__Exercise directions__: Copy exactly the lines of the records below, starting at the line that contains "Click the story icon for DEMO-6" and continuing through the last line, both included; omit any pictures.

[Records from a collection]
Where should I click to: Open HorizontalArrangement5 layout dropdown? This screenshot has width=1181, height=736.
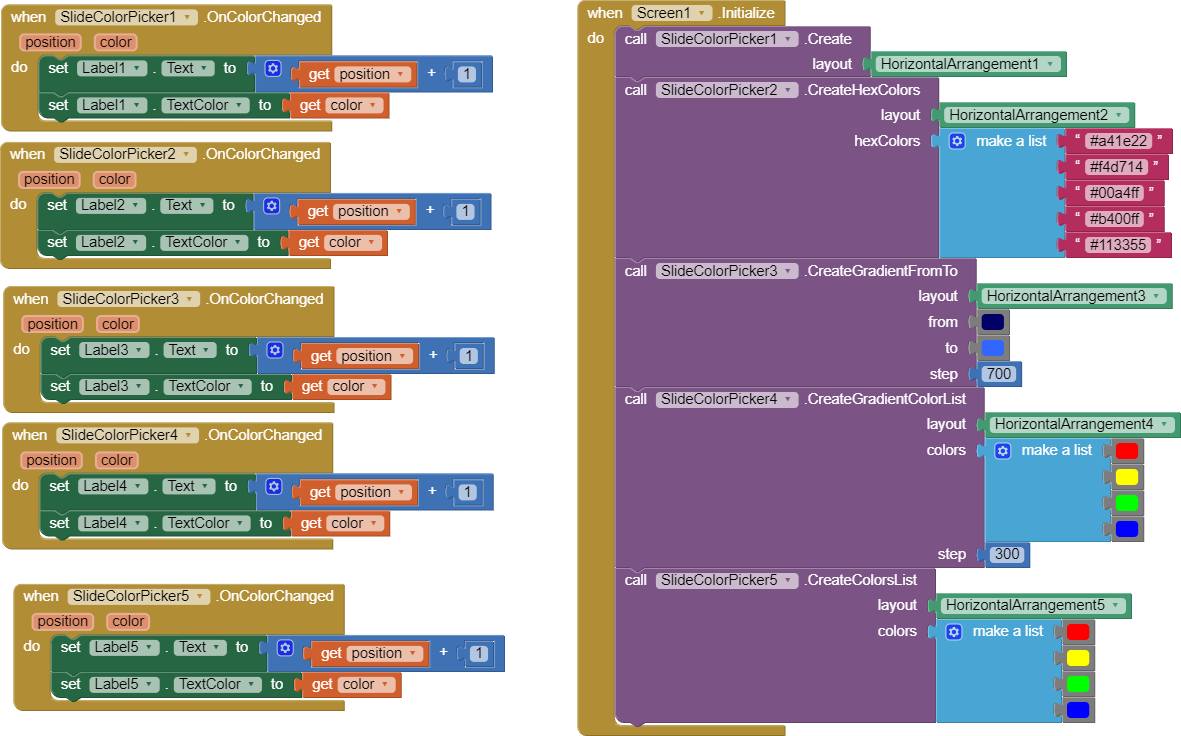click(1114, 605)
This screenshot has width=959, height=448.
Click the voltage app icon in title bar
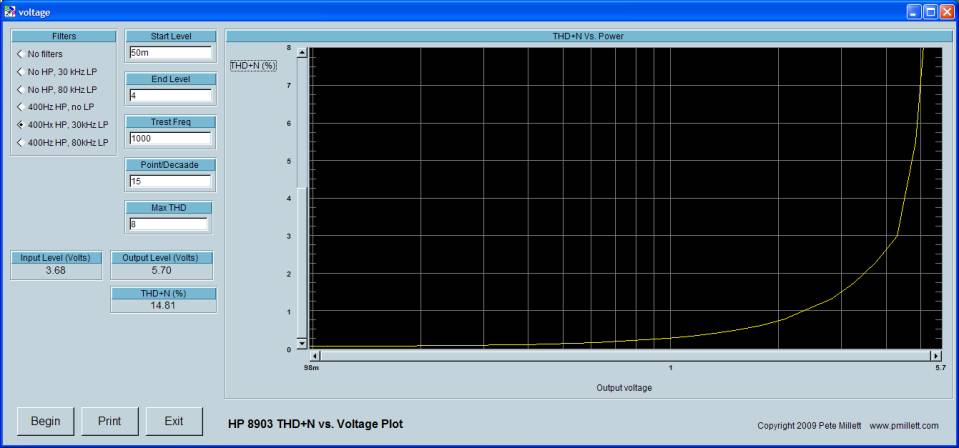click(10, 11)
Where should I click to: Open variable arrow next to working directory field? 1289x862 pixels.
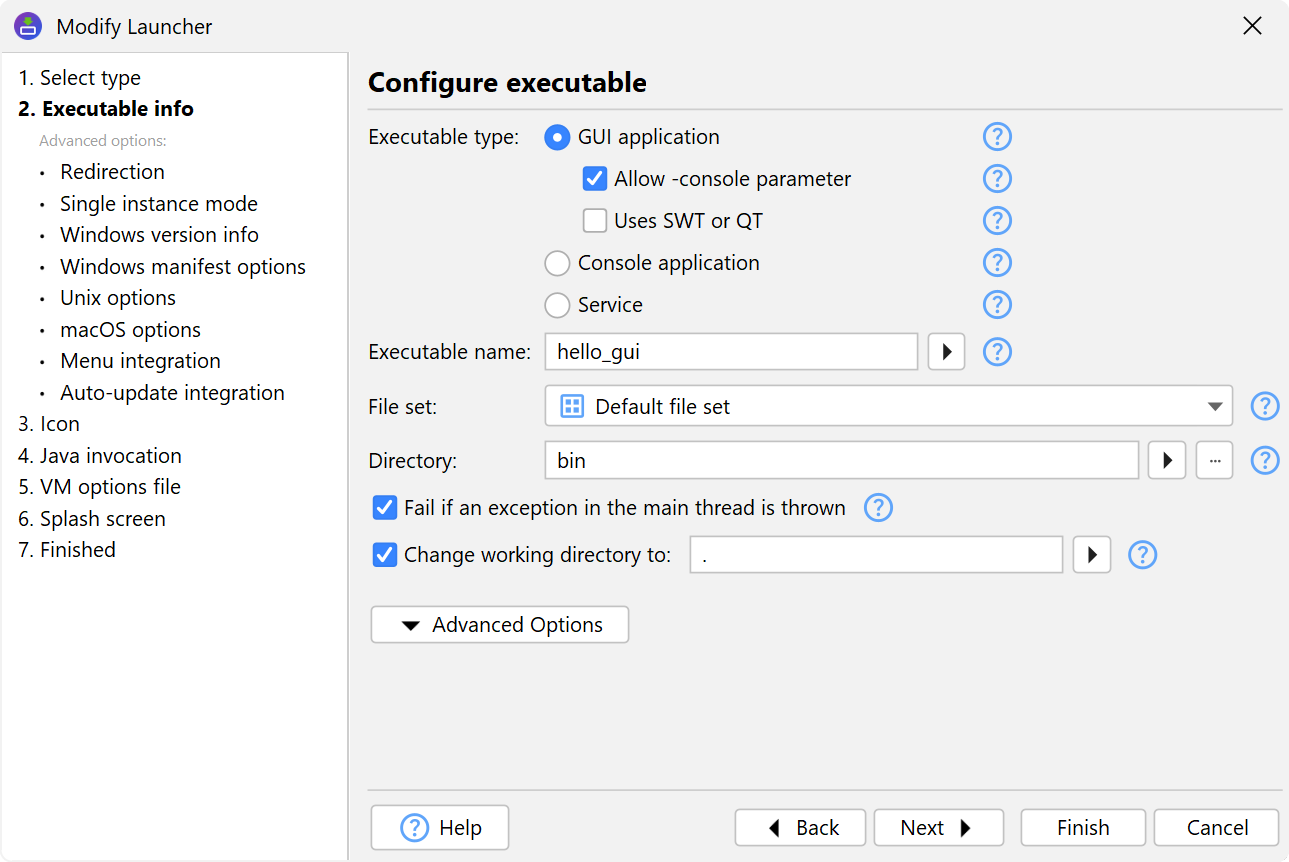tap(1092, 555)
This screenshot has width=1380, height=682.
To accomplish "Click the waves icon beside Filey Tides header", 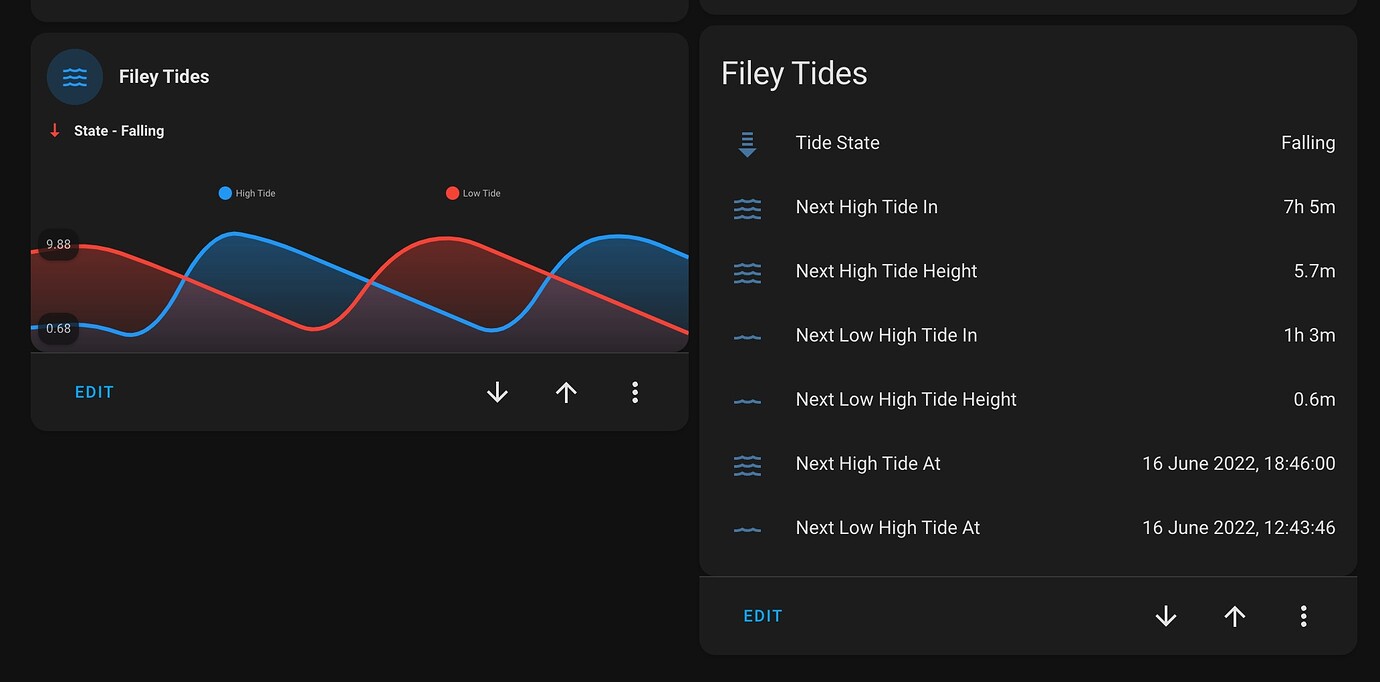I will tap(75, 76).
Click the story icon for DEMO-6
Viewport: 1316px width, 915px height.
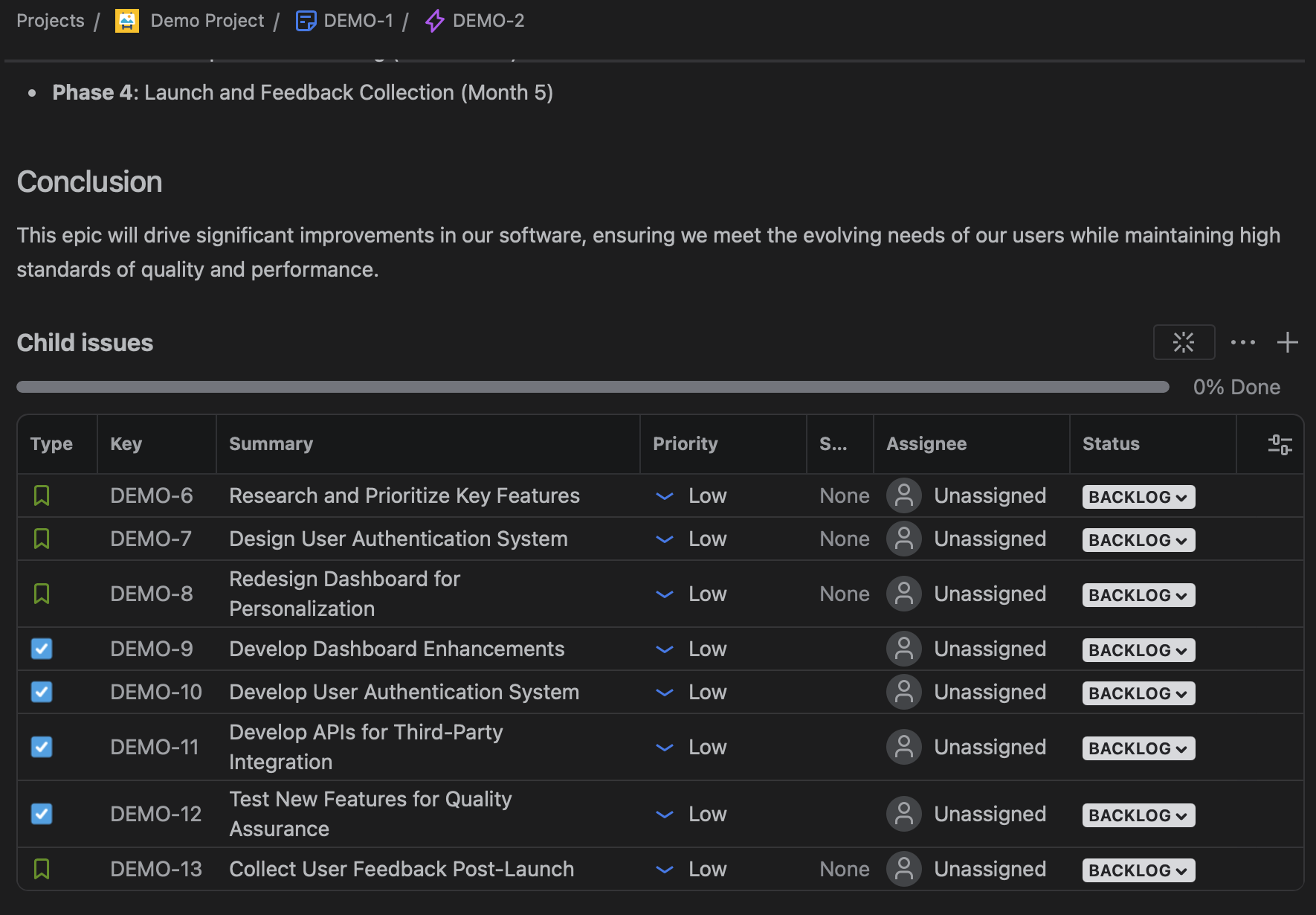tap(42, 495)
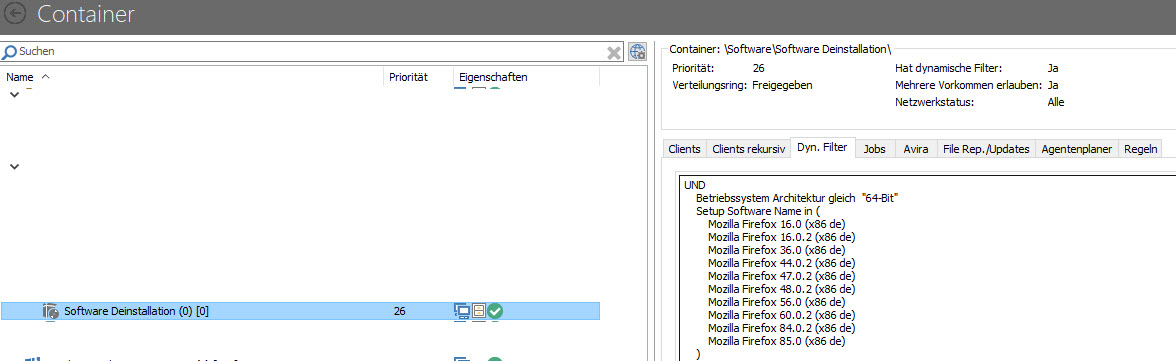
Task: Click the Software Deinstallation container icon
Action: (x=50, y=311)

__Completed task__:
Click the story icon for DEMO-6
Viewport: 1316px width, 915px height.
tap(42, 495)
Task: Click the Software Deinstallation container icon
Action: (x=50, y=311)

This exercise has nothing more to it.